Chapitre 8 | 1
"And I stumbled down to the stomach of the town
Where the widow takes memories to slowly drown.
With a hand to the sky and a mist in her eye she said:
Don't you cry for the lost,
Smile for the living."
Passenger – Life's For The Living. (En média).
J'inspire. J'expire. Et je souffle encore. Ça va bien se passer. Mes doigts jouent entre eux et j'ai l'impression d'y voir toute la nervosité que j'essaie d'esquiver depuis que je suis montée dans la voiture de Monsieur Jefferson. Les yeux maintenant fixés sur les bâtiments qui ne défilent plus, je reste paralysée. Aller, Willow, tu peux le faire. Je pose la main sur la poignée de la portière mais ne parviens pas à l'ouvrir. Pourquoi est-ce que je suis stressée, comme ça ? Participer aux Jeux olympiques, pas de problème. Faire un gala de danse devant des milliers de personnes, les doigts dans le nez. Par contre entrer dans un bar et discuter avec le patron, c'est au-dessus de mes forces ? Quel genre de paradoxe je suis, au juste ?
— Vous n'avez pas à vous en faire, Willow. Le patron verra votre potentiel en à peine quelques minutes, me rassure Miles en se retournant vers moi.
— Mais quel potentiel ? Je n'ai aucune expérience professionnelle, je n'ai jamais travaillé de ma vie...
Mon chauffeur fronce les sourcils.
— Mais vous êtes une grande championne, Willow. C'est un métier comme un autre, le sport. Ça vous a forcément appris des valeurs très importantes pour le monde du travail tel que ce patron le connaît.
— Qu'est-ce que vous voulez dire ? le questionné-je d'une petite voix.
J'ai beau chercher, je n'arrive pas à voir où il veut en venir.
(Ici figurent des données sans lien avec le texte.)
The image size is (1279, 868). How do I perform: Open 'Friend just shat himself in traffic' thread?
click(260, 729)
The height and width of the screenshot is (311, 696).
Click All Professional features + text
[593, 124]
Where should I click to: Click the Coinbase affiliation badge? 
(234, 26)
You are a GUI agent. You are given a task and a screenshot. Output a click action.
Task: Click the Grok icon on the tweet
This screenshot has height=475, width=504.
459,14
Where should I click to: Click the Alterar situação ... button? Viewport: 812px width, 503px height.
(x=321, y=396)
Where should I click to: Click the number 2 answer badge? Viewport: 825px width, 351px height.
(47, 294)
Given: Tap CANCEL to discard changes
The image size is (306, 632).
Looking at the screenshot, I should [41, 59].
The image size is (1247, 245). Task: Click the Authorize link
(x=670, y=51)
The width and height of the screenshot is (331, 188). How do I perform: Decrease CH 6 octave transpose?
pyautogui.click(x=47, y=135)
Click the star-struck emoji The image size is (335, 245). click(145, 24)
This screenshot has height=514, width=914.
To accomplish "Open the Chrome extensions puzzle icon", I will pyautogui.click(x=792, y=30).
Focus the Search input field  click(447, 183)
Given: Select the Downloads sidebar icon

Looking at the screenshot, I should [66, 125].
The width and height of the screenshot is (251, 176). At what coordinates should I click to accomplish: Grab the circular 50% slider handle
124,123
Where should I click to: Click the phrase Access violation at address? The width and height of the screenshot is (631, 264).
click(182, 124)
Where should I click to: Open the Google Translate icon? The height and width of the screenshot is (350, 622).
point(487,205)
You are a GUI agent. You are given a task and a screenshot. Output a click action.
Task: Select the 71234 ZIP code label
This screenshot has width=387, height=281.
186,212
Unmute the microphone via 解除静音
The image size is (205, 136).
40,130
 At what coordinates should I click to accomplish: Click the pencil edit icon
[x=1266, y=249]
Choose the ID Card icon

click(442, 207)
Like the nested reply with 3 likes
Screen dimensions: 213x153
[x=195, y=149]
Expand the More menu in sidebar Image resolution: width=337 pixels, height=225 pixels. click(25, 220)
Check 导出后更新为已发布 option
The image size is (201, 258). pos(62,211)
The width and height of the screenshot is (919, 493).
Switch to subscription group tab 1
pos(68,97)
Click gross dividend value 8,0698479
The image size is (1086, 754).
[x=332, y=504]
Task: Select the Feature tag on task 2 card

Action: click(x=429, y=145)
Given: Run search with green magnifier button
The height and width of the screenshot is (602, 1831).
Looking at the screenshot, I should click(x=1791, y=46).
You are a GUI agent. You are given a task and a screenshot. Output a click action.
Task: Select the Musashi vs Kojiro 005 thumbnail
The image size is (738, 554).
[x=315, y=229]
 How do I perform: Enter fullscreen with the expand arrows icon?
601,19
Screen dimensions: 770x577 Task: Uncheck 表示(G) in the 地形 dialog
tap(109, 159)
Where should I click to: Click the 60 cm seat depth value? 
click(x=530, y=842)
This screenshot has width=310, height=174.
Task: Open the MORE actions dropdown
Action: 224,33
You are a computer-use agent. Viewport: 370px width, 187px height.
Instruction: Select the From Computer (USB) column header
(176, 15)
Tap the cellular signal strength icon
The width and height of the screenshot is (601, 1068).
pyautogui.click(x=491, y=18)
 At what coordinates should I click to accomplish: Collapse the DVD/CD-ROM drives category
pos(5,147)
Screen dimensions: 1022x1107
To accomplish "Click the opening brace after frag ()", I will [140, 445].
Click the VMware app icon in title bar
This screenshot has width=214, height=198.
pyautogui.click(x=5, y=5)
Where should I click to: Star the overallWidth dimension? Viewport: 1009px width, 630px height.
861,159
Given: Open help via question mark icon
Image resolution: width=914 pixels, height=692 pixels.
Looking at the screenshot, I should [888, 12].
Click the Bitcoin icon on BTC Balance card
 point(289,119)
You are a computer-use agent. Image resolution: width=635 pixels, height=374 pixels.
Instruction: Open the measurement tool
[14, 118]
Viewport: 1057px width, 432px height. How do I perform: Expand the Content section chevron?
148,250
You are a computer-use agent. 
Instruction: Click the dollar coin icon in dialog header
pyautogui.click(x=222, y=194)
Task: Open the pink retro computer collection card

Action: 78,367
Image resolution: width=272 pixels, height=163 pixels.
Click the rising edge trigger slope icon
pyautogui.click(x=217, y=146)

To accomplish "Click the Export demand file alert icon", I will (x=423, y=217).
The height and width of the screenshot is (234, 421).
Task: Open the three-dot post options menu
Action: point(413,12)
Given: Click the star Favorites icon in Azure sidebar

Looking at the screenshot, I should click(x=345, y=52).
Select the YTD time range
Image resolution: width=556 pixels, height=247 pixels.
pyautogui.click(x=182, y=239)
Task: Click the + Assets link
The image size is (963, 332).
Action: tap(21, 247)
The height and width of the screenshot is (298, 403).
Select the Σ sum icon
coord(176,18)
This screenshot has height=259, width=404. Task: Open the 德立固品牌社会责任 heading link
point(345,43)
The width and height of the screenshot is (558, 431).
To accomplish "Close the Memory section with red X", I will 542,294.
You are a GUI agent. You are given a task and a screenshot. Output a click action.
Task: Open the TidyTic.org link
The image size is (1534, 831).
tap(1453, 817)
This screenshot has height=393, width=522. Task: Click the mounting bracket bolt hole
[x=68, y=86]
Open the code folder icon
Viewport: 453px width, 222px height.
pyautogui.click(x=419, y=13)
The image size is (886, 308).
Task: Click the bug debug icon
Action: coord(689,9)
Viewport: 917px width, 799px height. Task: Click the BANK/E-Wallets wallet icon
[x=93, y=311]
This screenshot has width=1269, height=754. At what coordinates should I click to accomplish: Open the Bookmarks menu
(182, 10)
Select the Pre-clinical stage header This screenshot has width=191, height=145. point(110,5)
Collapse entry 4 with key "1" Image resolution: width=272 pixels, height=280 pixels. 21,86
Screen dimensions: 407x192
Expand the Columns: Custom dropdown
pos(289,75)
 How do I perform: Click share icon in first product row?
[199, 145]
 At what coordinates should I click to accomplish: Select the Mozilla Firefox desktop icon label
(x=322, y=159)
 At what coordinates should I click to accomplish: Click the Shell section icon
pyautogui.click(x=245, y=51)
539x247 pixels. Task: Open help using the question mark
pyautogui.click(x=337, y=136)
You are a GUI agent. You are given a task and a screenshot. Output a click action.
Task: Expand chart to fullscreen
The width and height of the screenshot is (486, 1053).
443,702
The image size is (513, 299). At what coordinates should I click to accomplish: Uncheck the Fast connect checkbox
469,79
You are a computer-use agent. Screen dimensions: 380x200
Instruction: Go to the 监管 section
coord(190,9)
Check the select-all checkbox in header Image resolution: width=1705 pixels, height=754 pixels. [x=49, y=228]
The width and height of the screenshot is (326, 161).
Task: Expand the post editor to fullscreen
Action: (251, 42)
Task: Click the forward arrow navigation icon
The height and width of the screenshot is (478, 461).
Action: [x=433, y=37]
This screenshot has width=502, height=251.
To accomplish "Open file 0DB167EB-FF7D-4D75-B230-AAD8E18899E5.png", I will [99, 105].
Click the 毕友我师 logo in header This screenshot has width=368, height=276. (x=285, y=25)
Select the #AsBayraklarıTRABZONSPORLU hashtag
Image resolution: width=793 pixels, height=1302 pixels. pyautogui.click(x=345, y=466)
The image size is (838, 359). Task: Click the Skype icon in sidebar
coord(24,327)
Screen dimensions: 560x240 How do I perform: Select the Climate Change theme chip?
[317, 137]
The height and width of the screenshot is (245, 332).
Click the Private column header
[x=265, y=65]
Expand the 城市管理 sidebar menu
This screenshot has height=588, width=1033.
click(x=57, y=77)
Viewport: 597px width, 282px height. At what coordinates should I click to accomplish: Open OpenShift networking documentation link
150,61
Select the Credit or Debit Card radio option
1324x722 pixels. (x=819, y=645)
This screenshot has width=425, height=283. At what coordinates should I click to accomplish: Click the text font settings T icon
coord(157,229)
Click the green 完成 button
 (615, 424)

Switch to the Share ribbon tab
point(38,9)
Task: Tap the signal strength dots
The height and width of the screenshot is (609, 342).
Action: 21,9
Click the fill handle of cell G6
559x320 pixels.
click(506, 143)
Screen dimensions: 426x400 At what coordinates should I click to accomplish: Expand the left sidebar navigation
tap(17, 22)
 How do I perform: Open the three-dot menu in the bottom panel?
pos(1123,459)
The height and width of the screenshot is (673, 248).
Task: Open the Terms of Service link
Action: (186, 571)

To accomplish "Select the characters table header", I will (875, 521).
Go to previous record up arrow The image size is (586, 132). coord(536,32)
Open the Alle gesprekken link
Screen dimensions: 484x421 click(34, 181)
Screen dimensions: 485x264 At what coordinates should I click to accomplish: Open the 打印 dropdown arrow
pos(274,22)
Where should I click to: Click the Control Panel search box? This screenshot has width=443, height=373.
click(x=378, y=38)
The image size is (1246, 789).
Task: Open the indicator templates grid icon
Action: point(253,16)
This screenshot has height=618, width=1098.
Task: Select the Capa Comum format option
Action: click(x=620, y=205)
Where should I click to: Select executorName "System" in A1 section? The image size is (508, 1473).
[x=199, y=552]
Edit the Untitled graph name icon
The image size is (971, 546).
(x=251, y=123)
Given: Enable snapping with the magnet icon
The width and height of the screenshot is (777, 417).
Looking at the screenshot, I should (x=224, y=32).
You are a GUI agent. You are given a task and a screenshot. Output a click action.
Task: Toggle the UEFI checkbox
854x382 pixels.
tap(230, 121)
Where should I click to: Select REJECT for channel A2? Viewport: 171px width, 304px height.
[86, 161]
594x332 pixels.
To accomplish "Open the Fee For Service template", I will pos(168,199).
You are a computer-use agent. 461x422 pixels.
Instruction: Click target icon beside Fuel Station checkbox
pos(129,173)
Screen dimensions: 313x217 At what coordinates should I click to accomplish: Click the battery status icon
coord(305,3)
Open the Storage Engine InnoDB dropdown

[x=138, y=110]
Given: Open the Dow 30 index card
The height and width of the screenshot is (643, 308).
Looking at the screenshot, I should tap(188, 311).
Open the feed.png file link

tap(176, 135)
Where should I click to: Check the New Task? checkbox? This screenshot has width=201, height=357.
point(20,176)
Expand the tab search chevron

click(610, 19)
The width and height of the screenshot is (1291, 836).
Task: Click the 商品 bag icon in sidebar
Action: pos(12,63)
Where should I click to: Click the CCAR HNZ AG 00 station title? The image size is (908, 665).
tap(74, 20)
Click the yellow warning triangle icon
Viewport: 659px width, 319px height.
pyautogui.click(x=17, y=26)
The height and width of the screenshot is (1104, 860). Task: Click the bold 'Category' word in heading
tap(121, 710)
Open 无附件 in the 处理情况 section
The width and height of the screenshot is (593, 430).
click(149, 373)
Je n'ai jamais vécu que pour mes deux passions, je ne sais pas ce que c'est de devoir se lever chaque jour pour faire autre chose que ce que j'aimais le plus au monde.
— Le sport, à un si haut niveau que le vôtre, ça oblige à apprendre l'assiduité. Notamment pour les entraînements. Ça vous donne le sens des responsabilités aussi, devoir manger et dormir correctement, ne pas trop abuser de la fête ou des substances qui pourraient vous éloigner du chemin de l'excellence. Et j'imagine que pour réussir dans un milieu aussi exigeant, il faut savoir être déterminé et à l'écoute. À l'écoute de soi, mais à l'écoute des coachs aussi. Savoir se remettre en question quand on fait des erreurs, quand on ne fait pas le bon geste... D'ailleurs d'après ce que j'ai compris, vous étiez rarement seule, que ce soit sur la glace ou sur scène, donc je suppose que vous avez l'esprit d'équipe et que vous savez travailler avec les autres. Sans compter qu'un bon sportif se doit d'être fair-play et d'avoir un minimum de contrôle de lui-même, surtout quand il perd ou qu'il se retrouve face à plus fort que lui. Et tout ça, Willow, ce sont des qualités indispensables chez un employé. Vous ne vous en rendez peut-être pas compte, mais vous savez déjà travailler, parce que c'est ce que vous avez fait toute votre vie.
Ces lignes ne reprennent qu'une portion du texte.